İsmet Paşa ile Kazım Nami Duru’nun görüşmelerinin ardından bir tamimle yarışma şart­ları valiliklere ve basın yoluyla da kamuoyuna duyurulur. Hakimiyet-i Milliye’de (7 Kasım 1920) “Türk Şairlerinin Nazar-ı Dikkatine/Maarif Vekaletinden” başlıklı bir ilanla şairlere ayrıca bir çağrı yapılır. Ve eserlerin 23 Aralık 1920’de Maarif vekaletince edebi bir heyet tarafından seçileceği ve kazanana 500 lira mükafat verileceği duyurulur.[13]

Süreç nasıl işledi?

Müsabaka ilanını takiben bu konu ile ilgili Mecliste bir encümen kurulur. Bu arada ya­rışma için Çantay’ın ifadesiyle“Aradan kısa bir zaman geçtikten sonra Vekâlete bir çok marşlar gelmeye başlamıştır.”[14] İlanda, yarışma süresinin iki ay olduğu ve 23 Aralık 1920’de sona ereceği bildirilmiştir. Bu esnada Rıza Nur yerine H. Suphi Maarif bakanı olur. Dolayısıyla uygulamayı bundan böyle o yürütecektir. Bakan değişikliği sebebiyle süre bir ay daha uzatılır.

Marş yarışmasına ilgi, oldukça büyük olmuştur. Eşref Edib, bu durumu “Her taraftan gü­zel şiirler yağmağa başladı. 724 parça şiir geldi.”[15] Sözleriyle bunu belirtir. Bu 724 rakamı yarışmaya bu sayıda şiirin katıldığı şeklinde ortak bir kanaat halini almıştır.
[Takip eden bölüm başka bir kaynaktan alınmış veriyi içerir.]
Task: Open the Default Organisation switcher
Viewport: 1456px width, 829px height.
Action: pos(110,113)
724 sayısı esas alınacak olursa Âkif’inkinin bu sayının dışında olduğu, onunkiyle birlikte sayının 725 olduğunu söylemek gerekecektir.[16] Diğer yandan; 724 rakamı Eşref Edip’ten itibaren hep tekrarlanır. Fakat, bu sayıya kuşkuyla yaklaşanlar da vardır. [17]

Kimler katıldı?

Gelen şiirler arasında devrin ünlü şairlerine ait şiirler yoktur. Feridun Kandemir bu du­rumu onların İstanbul’da olmasına bağlar. “Devrin şair ve edip olarak tanınanların hepsi Abdülhak Hamid, Yahya Kemal, Faruk Nafiz, Süleyman Nazif, Faik Ali, Cenap Şahabettin, Yusuf Ziya, Orhan Seyfi, Enis Behiç, Yakup Kadri.. hepsi hepsi Ankara’dan ve Anadolu’dan uzakta, İstanbul’da bulunuyorlardı.”[18]
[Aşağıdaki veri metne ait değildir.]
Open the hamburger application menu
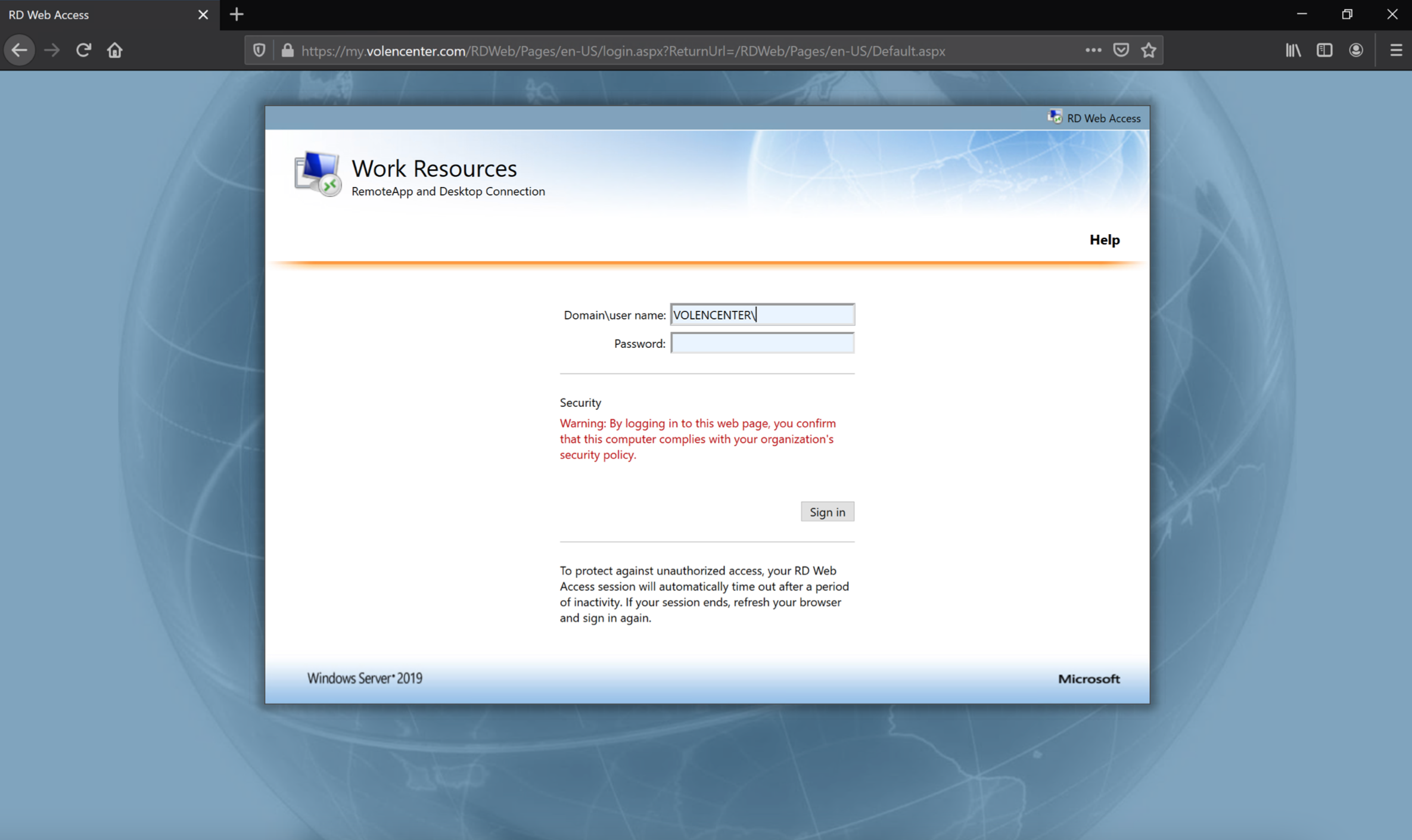 coord(1395,50)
Bu durum karşısında, milletvekilleri harekete geçer. Kandemir bu durumu şöyle anlatır:” Bu sebeple İş başa düşmüştü. Her hususta olduğu gibi bunda da ister istemez yağımızla kavrularak neticeye varmak zorunda idik. Bu zaruret milletvekillerini harekete getirdi. Zaten bütün Ankara’da eli kalem tutan aydın namına kim varsa Meclis çatısı altında top­lanmıştı. Aralarında öteden beri şairliğe heveslenmiş hatta bir sürü şiirler yazmış olanlar da yok değildi. Derhal kolları sıvadılar. Başta Bolu mebusu Tunalı Hilmi Bey olmak üzere yarım düzineye yakın milletvekili faaliyete geçti. Kısa bir zamanda yazdıklarını Maarif vekili Hamdullah Suphi’ye sundular. O da bunları meclise getirdi. Umumi heyete arz etti.” [19]

Finale kaç şiir kaldı?

“Secici kurulda bulunan Hüseyin Suad’a göre imzasız üç şiir finale kalır. Âkif’in şiirinde de imza olmadığı halde hemen tanınır ve o şiiri seçerler. H. Suphi ise 1 Mart 1921 deki ilk görüşmede “Yedi tanesi en fazla evsafı haiz olarak görülmüş ve ayrılmıştır” der. Bili­nenler finale kalan 6 şiirdir. Bunlar da Ali Suavi.( A.S rumuzuyla), Hüseyin Suad (Yalçın) Kemaleddin Kami, (Kamu), İskender Haki, Muhittin Baha Bey (Bursa Milletvekili.Yarışma- ya (M) rumuzu ile katılmış, ancak müzakereler esnasında şiirini geri çekmiştir.), Mehmed Muhsin[20].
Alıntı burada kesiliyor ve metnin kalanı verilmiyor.